The fix is easy. Remove all the rockers from the engine and use a die grinder or rotary tool with a small stone and grind off the flashing around the top side of the pushrod oil hole. Remember to wear safety glasses. This process is usually sufficient to smooth the area to prevent forming a stress riser. You can polish this area if you want. This will instantly make all the rocker arms stronger. It’s a simple task that will improve rocker durability.

side by side comparison of two rocker arms
There can be sharp edges on the top of the stamped rocker arm pushrod oiling hole (left) that can lead to stress risers that will eventually allow the pushrod to punch through the rocker.
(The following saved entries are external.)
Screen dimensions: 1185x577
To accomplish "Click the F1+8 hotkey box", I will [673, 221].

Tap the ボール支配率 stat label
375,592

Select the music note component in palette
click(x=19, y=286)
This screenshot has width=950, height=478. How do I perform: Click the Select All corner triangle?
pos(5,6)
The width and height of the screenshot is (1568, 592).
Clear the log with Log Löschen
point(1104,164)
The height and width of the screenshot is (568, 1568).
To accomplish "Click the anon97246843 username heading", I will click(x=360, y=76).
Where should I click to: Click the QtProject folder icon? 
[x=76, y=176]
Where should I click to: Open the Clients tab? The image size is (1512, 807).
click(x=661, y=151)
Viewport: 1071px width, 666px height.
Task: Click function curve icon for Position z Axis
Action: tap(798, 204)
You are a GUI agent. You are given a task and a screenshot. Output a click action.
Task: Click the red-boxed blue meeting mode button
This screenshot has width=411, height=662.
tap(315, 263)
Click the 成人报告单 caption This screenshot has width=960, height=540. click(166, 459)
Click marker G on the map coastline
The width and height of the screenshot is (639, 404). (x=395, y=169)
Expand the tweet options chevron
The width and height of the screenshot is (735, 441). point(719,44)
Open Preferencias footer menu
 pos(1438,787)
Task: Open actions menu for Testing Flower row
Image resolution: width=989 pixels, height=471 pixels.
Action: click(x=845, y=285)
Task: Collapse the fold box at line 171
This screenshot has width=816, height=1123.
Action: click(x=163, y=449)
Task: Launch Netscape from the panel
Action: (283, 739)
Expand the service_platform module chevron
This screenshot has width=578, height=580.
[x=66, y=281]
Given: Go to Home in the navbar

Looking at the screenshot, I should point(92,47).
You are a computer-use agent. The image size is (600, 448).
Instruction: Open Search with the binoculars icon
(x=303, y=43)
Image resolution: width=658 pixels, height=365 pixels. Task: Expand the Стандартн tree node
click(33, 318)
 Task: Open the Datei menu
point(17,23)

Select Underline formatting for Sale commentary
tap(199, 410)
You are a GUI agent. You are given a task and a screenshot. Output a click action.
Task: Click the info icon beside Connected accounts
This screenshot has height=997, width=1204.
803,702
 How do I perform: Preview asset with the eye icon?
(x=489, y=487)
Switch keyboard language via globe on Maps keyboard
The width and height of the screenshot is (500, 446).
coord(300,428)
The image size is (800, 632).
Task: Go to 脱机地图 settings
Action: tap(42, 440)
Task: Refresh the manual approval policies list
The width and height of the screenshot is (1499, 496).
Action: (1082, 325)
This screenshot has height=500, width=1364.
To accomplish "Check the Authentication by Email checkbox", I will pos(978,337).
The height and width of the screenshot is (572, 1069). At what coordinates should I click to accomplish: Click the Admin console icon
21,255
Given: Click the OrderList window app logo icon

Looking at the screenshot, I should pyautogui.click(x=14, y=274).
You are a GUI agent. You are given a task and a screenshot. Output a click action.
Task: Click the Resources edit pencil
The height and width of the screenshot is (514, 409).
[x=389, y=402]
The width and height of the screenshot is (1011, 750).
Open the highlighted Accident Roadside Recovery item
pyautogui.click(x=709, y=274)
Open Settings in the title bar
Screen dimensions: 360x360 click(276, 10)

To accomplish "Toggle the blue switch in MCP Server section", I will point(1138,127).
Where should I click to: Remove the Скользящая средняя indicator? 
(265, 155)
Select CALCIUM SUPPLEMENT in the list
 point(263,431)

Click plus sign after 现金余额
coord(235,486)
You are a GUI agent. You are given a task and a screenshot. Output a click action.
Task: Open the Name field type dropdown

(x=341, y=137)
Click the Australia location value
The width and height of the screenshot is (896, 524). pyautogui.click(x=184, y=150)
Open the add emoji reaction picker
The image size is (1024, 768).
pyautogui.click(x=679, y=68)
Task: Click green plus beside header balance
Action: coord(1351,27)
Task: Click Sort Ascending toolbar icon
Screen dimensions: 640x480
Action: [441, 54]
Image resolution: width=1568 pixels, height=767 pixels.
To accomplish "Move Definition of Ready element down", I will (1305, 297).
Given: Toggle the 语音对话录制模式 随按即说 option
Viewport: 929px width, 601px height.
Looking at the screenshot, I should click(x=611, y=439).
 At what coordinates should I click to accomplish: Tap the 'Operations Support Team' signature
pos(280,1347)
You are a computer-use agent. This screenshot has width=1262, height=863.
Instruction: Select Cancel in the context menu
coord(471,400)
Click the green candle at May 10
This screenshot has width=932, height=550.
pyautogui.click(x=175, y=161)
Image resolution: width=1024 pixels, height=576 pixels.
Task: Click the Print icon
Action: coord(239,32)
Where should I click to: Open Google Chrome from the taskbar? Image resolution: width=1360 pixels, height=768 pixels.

Removing all the sharp edges and polishing the area will help with durability (right). (Image/Jeff Smith)

Other Potential Precautions

I would also recommend using the pivot balls with integrated lubrication grooves. The exhaust rockers tend to run hotter than the intakes so using these rocker balls is especially important on the exhaust side. Along that same line, if you will be replacing rockers, put used intake rockers on the exhaust side since they are already broken in and will operate cooler.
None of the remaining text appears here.